* ASSIGNMENT *
Search the data for "will". Each line containing it is to be copied.

* EXERCISE MATERIAL *
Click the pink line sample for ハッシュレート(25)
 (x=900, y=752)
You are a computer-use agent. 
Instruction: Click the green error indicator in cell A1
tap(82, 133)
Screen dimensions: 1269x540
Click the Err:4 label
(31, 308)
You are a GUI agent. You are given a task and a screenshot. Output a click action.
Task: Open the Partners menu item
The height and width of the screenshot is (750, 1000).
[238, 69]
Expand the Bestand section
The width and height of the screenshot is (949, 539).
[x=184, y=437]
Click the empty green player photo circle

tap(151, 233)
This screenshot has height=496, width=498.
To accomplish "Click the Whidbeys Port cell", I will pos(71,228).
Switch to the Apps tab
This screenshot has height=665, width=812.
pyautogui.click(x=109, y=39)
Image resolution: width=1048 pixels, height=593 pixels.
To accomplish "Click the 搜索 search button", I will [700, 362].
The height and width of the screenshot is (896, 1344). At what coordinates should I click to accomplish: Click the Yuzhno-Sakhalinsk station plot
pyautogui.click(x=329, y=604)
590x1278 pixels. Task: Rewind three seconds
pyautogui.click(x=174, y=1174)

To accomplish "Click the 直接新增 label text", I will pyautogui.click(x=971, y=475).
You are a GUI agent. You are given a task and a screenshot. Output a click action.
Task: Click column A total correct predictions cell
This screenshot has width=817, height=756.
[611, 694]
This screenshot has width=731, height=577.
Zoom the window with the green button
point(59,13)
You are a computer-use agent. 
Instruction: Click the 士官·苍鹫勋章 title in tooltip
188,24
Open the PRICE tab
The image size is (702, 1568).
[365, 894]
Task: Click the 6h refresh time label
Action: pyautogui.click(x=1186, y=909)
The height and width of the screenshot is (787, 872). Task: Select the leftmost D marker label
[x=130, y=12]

* EXERCISE ANSWER *
To accomplish "Click the Whidbeys Port cell", I will pos(71,228).
To accomplish "Click the 搜索 search button", I will [700, 362].
To accomplish "Click the 直接新增 label text", I will pyautogui.click(x=971, y=475).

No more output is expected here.